--- TO DO ---
Each record below should be repeated precisely as written.

--- INPUT FOR THIS TASK ---

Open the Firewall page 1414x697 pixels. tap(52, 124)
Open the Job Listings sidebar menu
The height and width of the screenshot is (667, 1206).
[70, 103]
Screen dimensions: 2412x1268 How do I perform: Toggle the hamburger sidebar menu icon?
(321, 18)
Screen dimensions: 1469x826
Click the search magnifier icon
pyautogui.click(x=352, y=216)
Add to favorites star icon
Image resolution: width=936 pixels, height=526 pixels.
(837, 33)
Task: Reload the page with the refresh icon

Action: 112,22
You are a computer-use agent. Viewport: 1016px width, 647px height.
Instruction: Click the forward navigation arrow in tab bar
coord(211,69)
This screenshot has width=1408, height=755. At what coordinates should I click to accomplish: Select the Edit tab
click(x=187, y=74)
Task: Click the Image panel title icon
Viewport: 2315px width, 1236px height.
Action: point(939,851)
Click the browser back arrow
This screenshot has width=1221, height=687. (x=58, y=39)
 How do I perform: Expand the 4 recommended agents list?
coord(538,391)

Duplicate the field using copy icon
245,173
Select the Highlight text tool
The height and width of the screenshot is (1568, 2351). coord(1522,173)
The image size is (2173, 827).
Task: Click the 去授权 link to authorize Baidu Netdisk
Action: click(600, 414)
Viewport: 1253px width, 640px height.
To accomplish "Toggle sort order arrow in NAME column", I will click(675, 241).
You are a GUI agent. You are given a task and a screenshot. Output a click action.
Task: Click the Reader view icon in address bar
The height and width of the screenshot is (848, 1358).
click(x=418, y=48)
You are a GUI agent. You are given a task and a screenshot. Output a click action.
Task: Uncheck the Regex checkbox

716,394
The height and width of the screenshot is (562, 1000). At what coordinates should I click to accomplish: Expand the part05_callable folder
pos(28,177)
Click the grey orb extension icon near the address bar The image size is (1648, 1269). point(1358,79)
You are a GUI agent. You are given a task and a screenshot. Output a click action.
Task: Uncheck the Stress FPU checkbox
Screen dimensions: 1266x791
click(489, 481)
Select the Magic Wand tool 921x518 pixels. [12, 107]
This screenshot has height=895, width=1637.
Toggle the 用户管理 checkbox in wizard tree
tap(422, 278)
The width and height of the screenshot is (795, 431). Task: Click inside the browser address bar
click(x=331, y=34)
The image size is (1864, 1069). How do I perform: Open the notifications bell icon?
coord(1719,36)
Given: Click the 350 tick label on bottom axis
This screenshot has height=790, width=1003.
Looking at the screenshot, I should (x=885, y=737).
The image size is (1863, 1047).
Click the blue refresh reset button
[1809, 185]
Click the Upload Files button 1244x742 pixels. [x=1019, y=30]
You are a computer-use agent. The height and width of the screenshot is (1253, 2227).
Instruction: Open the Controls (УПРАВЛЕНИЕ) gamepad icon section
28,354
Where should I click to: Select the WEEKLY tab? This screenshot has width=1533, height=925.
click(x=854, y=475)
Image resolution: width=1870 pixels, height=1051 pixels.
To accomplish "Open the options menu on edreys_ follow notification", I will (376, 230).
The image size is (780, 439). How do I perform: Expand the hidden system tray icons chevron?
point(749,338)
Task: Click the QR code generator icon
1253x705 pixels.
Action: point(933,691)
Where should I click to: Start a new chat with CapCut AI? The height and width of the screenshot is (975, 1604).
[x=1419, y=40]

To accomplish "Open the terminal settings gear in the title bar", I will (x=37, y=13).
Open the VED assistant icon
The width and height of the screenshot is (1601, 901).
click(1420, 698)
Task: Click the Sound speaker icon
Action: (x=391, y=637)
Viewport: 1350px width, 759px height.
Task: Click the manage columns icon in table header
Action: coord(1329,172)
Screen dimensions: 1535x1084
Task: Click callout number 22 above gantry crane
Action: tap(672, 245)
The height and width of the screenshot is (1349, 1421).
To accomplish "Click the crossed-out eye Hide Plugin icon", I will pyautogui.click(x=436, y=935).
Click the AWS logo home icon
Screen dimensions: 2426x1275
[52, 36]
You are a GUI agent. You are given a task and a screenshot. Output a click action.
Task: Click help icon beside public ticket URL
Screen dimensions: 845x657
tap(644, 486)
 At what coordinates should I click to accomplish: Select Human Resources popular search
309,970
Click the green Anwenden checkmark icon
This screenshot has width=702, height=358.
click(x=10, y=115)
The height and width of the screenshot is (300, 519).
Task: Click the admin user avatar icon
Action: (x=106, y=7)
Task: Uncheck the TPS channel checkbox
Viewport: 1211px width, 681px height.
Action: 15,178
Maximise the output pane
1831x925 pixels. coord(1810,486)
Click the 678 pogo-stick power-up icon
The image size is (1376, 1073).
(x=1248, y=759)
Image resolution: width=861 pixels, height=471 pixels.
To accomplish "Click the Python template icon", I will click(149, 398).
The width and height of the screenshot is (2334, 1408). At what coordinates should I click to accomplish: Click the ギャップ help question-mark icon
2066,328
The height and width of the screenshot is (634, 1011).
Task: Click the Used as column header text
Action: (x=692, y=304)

--- ANSWER SECTION ---
Open the Firewall page 1414x697 pixels. tap(52, 124)
Open the Job Listings sidebar menu
The height and width of the screenshot is (667, 1206).
[70, 103]
Screen dimensions: 2412x1268 How do I perform: Toggle the hamburger sidebar menu icon?
(321, 18)
Screen dimensions: 1469x826
Click the search magnifier icon
pyautogui.click(x=352, y=216)
Add to favorites star icon
Image resolution: width=936 pixels, height=526 pixels.
(837, 33)
Task: Reload the page with the refresh icon

Action: 112,22
You are a computer-use agent. Viewport: 1016px width, 647px height.
Instruction: Click the forward navigation arrow in tab bar
coord(211,69)
This screenshot has width=1408, height=755. At what coordinates should I click to accomplish: Select the Edit tab
click(x=187, y=74)
Task: Click the Image panel title icon
Viewport: 2315px width, 1236px height.
Action: point(939,851)
Click the browser back arrow
This screenshot has width=1221, height=687. (x=58, y=39)
 How do I perform: Expand the 4 recommended agents list?
coord(538,391)

Duplicate the field using copy icon
245,173
Select the Highlight text tool
The height and width of the screenshot is (1568, 2351). coord(1522,173)
The image size is (2173, 827).
Task: Click the 去授权 link to authorize Baidu Netdisk
Action: click(600, 414)
Viewport: 1253px width, 640px height.
To accomplish "Toggle sort order arrow in NAME column", I will click(675, 241).
You are a GUI agent. You are given a task and a screenshot. Output a click action.
Task: Click the Reader view icon in address bar
The height and width of the screenshot is (848, 1358).
click(x=418, y=48)
You are a GUI agent. You are given a task and a screenshot. Output a click action.
Task: Uncheck the Regex checkbox

716,394
The height and width of the screenshot is (562, 1000). At what coordinates should I click to accomplish: Expand the part05_callable folder
pos(28,177)
Click the grey orb extension icon near the address bar The image size is (1648, 1269). point(1358,79)
You are a GUI agent. You are given a task and a screenshot. Output a click action.
Task: Uncheck the Stress FPU checkbox
Screen dimensions: 1266x791
click(489, 481)
Select the Magic Wand tool 921x518 pixels. [12, 107]
This screenshot has height=895, width=1637.
Toggle the 用户管理 checkbox in wizard tree
tap(422, 278)
The width and height of the screenshot is (795, 431). Task: Click inside the browser address bar
click(x=331, y=34)
The image size is (1864, 1069). How do I perform: Open the notifications bell icon?
coord(1719,36)
Given: Click the 350 tick label on bottom axis
This screenshot has height=790, width=1003.
Looking at the screenshot, I should (x=885, y=737).
The image size is (1863, 1047).
Click the blue refresh reset button
[1809, 185]
Click the Upload Files button 1244x742 pixels. [x=1019, y=30]
You are a computer-use agent. The height and width of the screenshot is (1253, 2227).
Instruction: Open the Controls (УПРАВЛЕНИЕ) gamepad icon section
28,354
Where should I click to: Select the WEEKLY tab? This screenshot has width=1533, height=925.
click(x=854, y=475)
Image resolution: width=1870 pixels, height=1051 pixels.
To accomplish "Open the options menu on edreys_ follow notification", I will (376, 230).
The image size is (780, 439). How do I perform: Expand the hidden system tray icons chevron?
point(749,338)
Task: Click the QR code generator icon
1253x705 pixels.
Action: point(933,691)
Where should I click to: Start a new chat with CapCut AI? The height and width of the screenshot is (975, 1604).
[x=1419, y=40]

To accomplish "Open the terminal settings gear in the title bar", I will (x=37, y=13).
Open the VED assistant icon
The width and height of the screenshot is (1601, 901).
click(1420, 698)
Task: Click the Sound speaker icon
Action: (x=391, y=637)
Viewport: 1350px width, 759px height.
Task: Click the manage columns icon in table header
Action: coord(1329,172)
Screen dimensions: 1535x1084
Task: Click callout number 22 above gantry crane
Action: tap(672, 245)
The height and width of the screenshot is (1349, 1421).
To accomplish "Click the crossed-out eye Hide Plugin icon", I will pyautogui.click(x=436, y=935).
Click the AWS logo home icon
Screen dimensions: 2426x1275
[52, 36]
You are a GUI agent. You are given a task and a screenshot. Output a click action.
Task: Click help icon beside public ticket URL
Screen dimensions: 845x657
tap(644, 486)
 At what coordinates should I click to accomplish: Select Human Resources popular search
309,970
Click the green Anwenden checkmark icon
This screenshot has width=702, height=358.
click(x=10, y=115)
The height and width of the screenshot is (300, 519).
Task: Click the admin user avatar icon
Action: (x=106, y=7)
Task: Uncheck the TPS channel checkbox
Viewport: 1211px width, 681px height.
Action: 15,178
Maximise the output pane
1831x925 pixels. coord(1810,486)
Click the 678 pogo-stick power-up icon
The image size is (1376, 1073).
(x=1248, y=759)
Image resolution: width=861 pixels, height=471 pixels.
To accomplish "Click the Python template icon", I will click(149, 398).
The width and height of the screenshot is (2334, 1408). At what coordinates should I click to accomplish: Click the ギャップ help question-mark icon
2066,328
The height and width of the screenshot is (634, 1011).
Task: Click the Used as column header text
Action: (x=692, y=304)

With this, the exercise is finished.